Every week, usually once or twice, I sit down to put onto paper my thoughts about the market. And every week, my disgust not only for the rigged system that encompasses our equity markets, but also for the sound of my own whining, grows exponentially.

When I sit down to perfunctorily prattle on about how nothing makes sense and how I constantly see things the polar opposite of 99% of everybody else in the world of finance every week, I usually wonder two things.

First, I wonder whether or not today will finally be the day that I capitulate, get bullish on the stock market, and start bowing religiously to a statue of Stephanie Kelton.
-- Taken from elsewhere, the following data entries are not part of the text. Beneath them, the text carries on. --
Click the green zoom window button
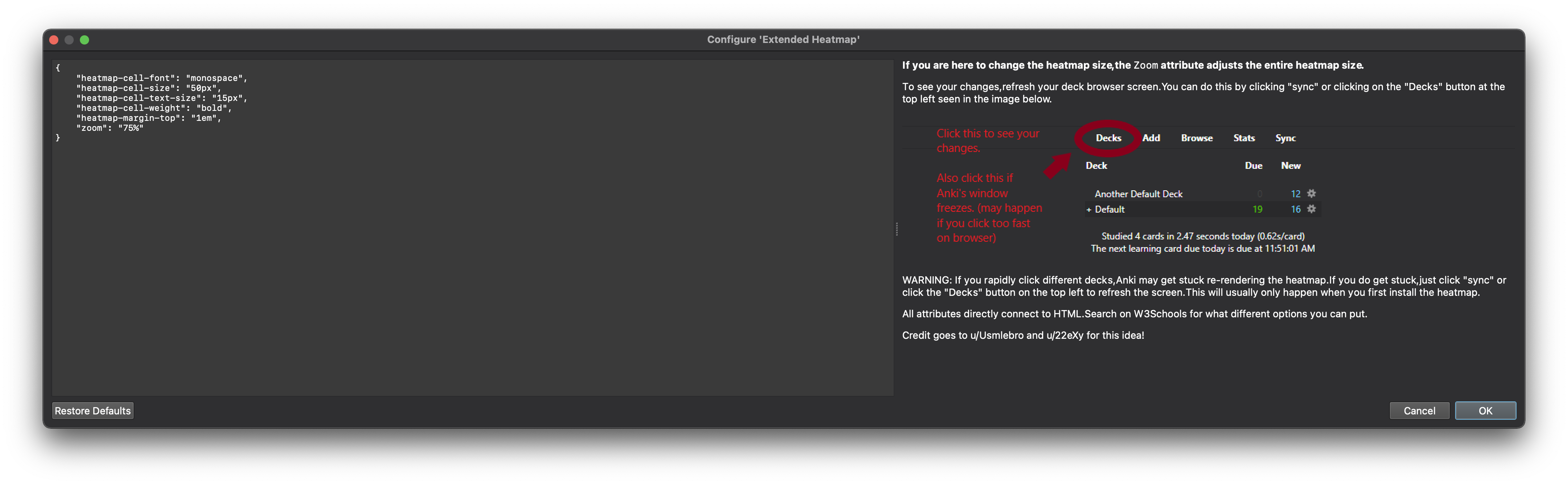The height and width of the screenshot is (485, 1568). [84, 40]
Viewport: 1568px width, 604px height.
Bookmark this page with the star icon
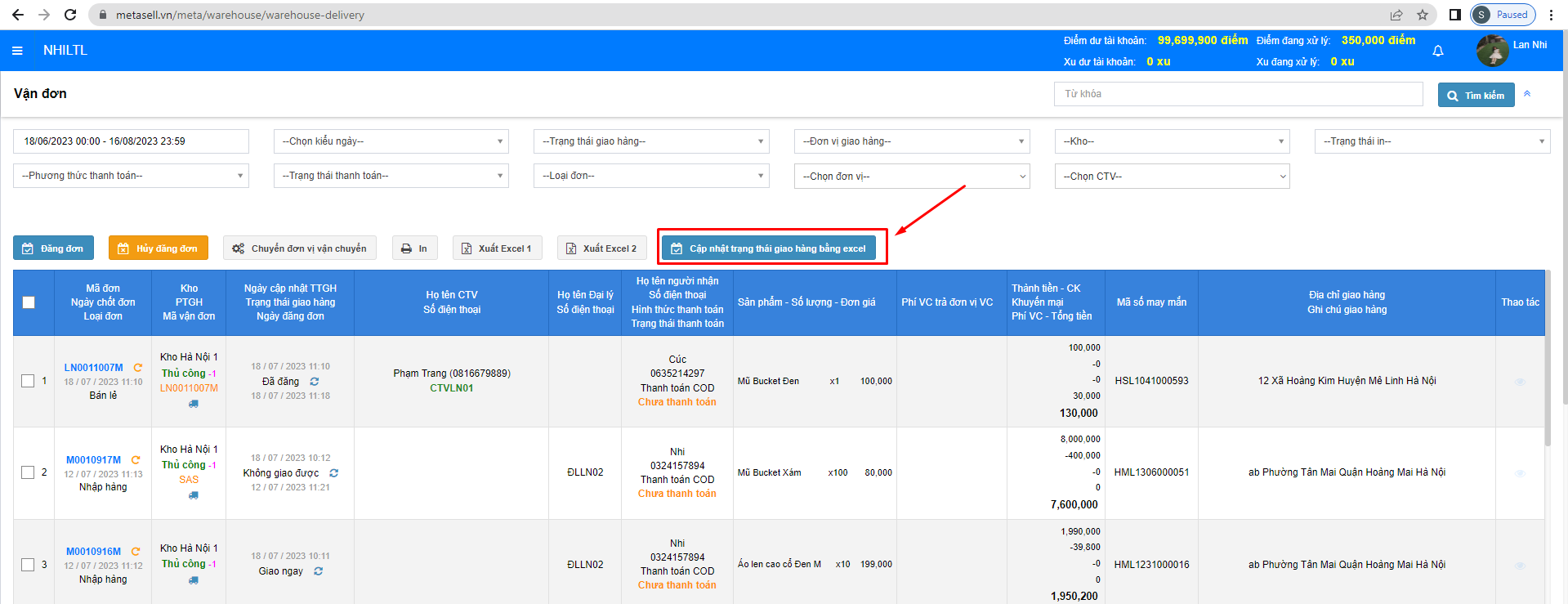point(1423,15)
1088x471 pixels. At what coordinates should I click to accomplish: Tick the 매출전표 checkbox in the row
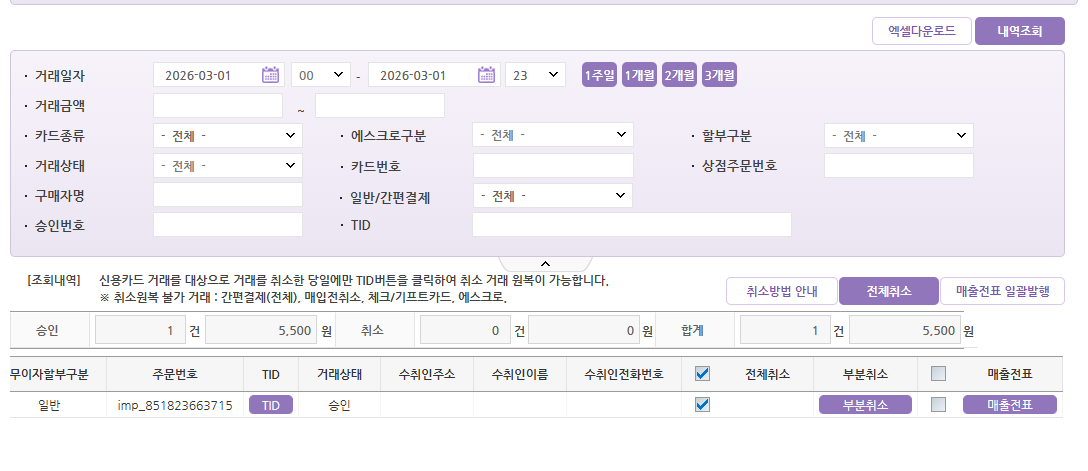coord(938,405)
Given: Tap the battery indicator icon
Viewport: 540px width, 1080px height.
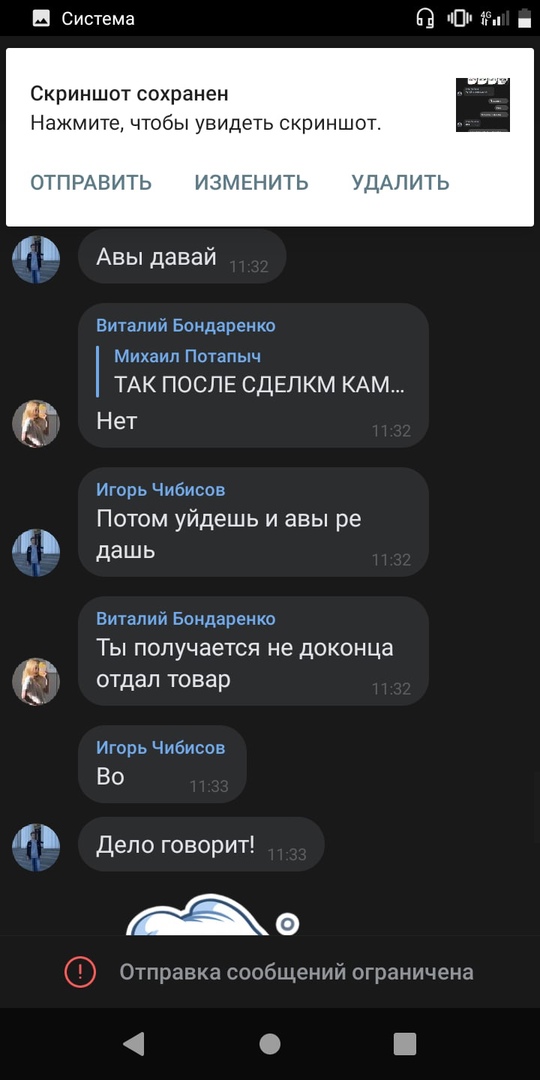Looking at the screenshot, I should click(x=522, y=19).
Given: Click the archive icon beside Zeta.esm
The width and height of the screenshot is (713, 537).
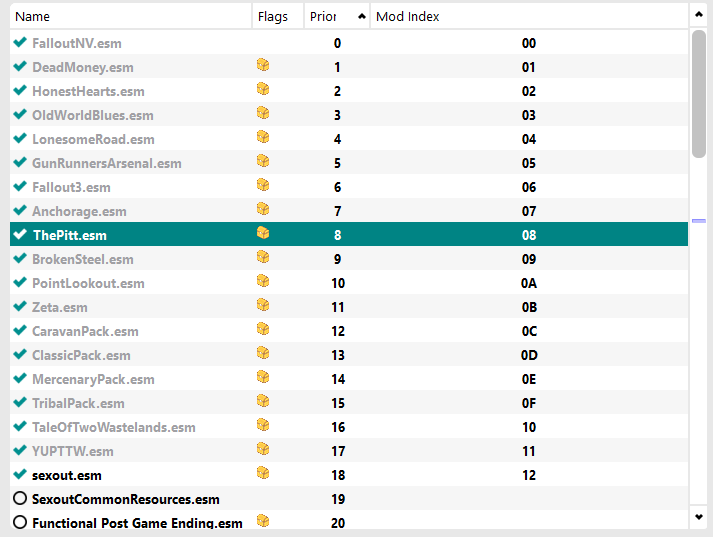Looking at the screenshot, I should (x=263, y=305).
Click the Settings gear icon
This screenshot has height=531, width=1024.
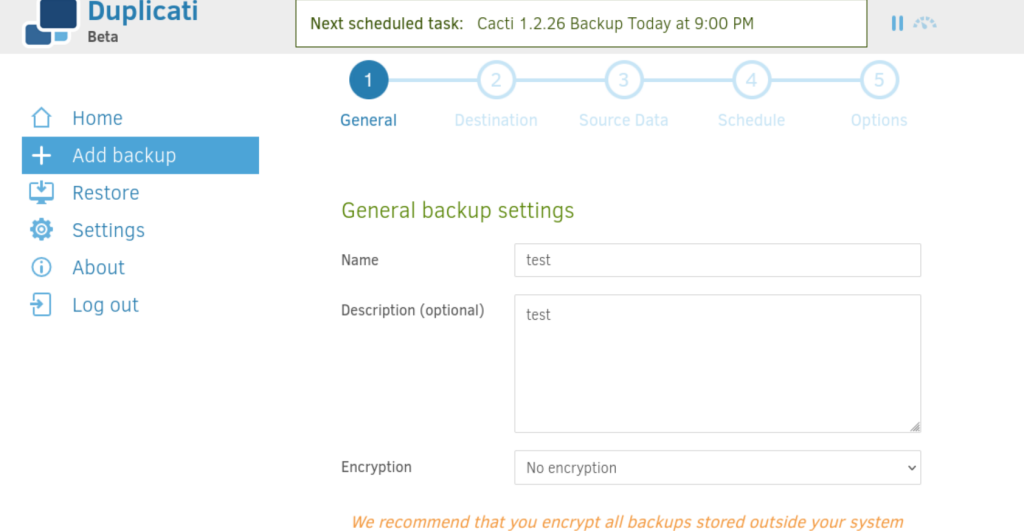[x=41, y=230]
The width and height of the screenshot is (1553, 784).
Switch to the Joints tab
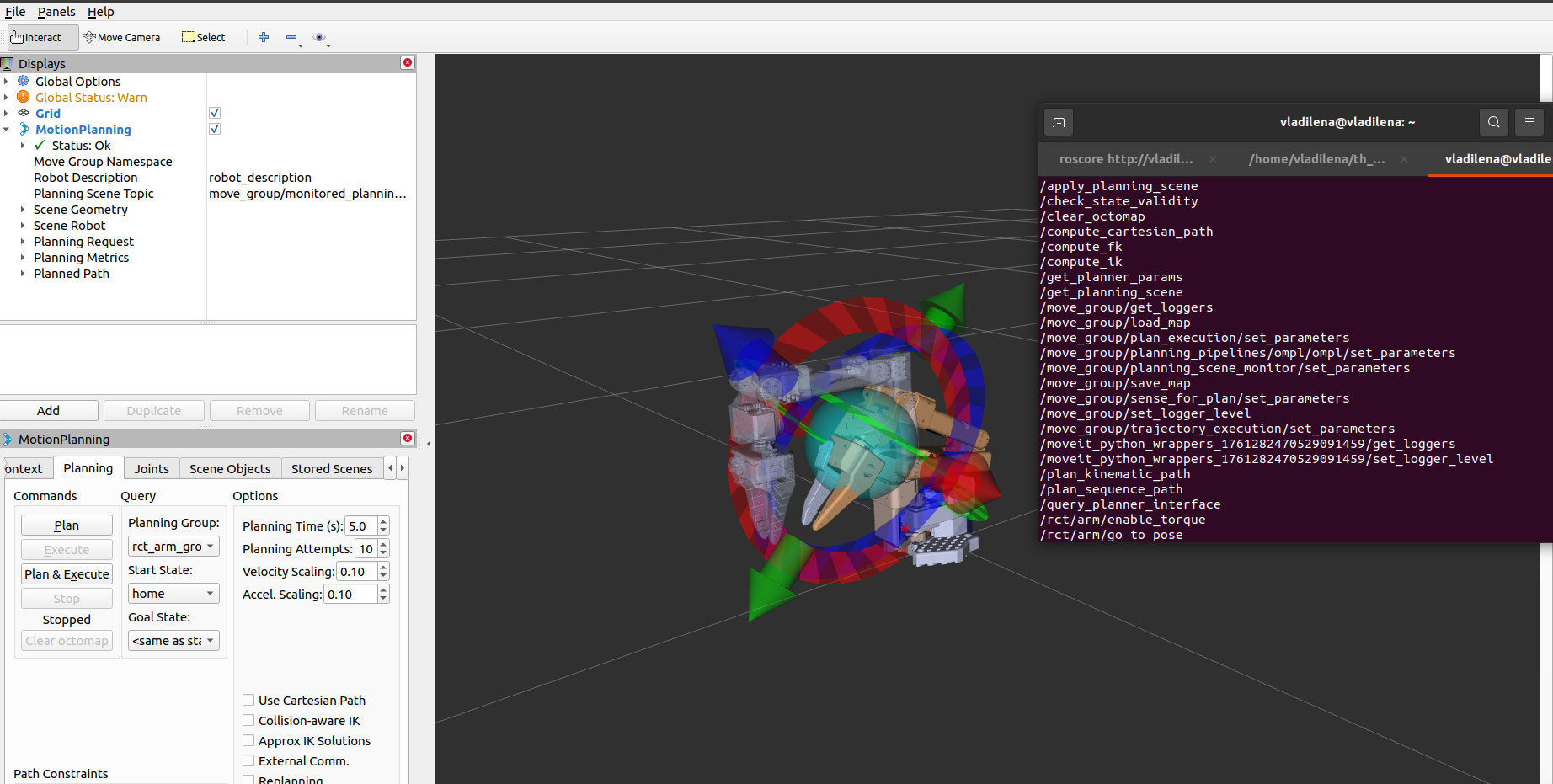pyautogui.click(x=152, y=469)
“I should know, I’ve followed a few!” – Arthur

After all, the incessant price moves higher in Bitcoin are part of what triggered me to eventually reassess my thought process on the cryptocurrency. And even though I got bullish for reasons other than price, why couldn’t the same happen with equities?

Second, I try to conceptualize exactly how fast the universe can, and will, make a total ass out of me by crashing markets 50% in 15 minutes in the days, hours, minutes, or probably even seconds after I’d have such a shift in sentiment.

Which is why, like the Black Knight in Monty Python and the Holy Grail, I will continue to forge forward, exasperated, regardless of the inconvenient fact that I have no arms or legs left. But don’t let anybody ever tell you that my spirit was easy to break.

“The Black Knight always triumphs!”

…click on the above link to read the rest of the article…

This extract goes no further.